If he comes along slowly, learns the trade, he can make it. But he's got to concentrate on one sport now -- boxing -- without any thought of going back to football.

And he'll find things a lot different in boxing.

In football, each play takes only a few seconds, with rest periods between plays. And there's a lot of time to regroup on the sidelines when your team isn't on the field. And when you go back into action, you walk on with 10 other guys.

In boxing you only get a minute's rest for every three that you fight. And when you walk into that ring, you walk in alone.

That takes heart. Anyone who puts on the gloves and goes in the ring shows he's got courage. But he also has to be able to take punishment. That tests you more. Too Tall's used to taking head slaps and forearms along the line of scrimmage. But those aren't head slaps in the ring -- they're punches.

Physically, I think he has what it takes to be a good boxer. When he was playing on the Cowboy defensive line, he showed he had good lateral movement when he chased ball carriers. You need that mobility in boxing, too.

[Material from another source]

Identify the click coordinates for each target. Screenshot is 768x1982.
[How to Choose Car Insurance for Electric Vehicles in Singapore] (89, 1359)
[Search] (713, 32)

The peripheral vision you need in football to see plays develop and the reflexes you need to react are important to boxing, too.

But there's different rhythm to boxing than other sports. A fighter has to develop a particular coordination between his feet and his upper body. He has to learn how to step.

Too Tall is learning all that now. He's going to school. And at his level of development, even though he is 28 and in his prime, in terms of learning this game he is in kindergarten.

The key thing for Too Tall is that he's got to want to do it. He's got to want to get up every day and do his roadwork in Central Park. Then hit the gym. No one can make him do it. He's got to want to.

And the training period is a lot different from what he's used to as a football player. Football training is relatively regimented, with the players doing things together -- watching films, working with weights, running plays.

But boxing is a lonely business. Just as a fighter steps into the ring by himself, he goes through the training alone.

And after the drudgery of training, day after day, the fighter goes into the ring and comes out maybe not seeing too much improvement in his performance. That's when a manager has to tell his man, "Don't worry, it will come," and that can sound strange when the boxer is already a superstar in his own right.

Too Tall fits well into the recent history of the boxing game. Because he comes from another sport and is so big -- 6-foot-9, 253 pounds -- he's a controversial figure. We may have to start a super heavyweight division for men his size. But with the controversy comes excitement. And that's good for boxing.

Too Tall will follow Muhammad Ali, Sugar Ray Leonard and the other Olympians in reviving interest in the sport.

I'll be keeping in touch with my boxing friends around the country to see how he's making out. You can't be sure Too Tall will succeed, but I hope he does.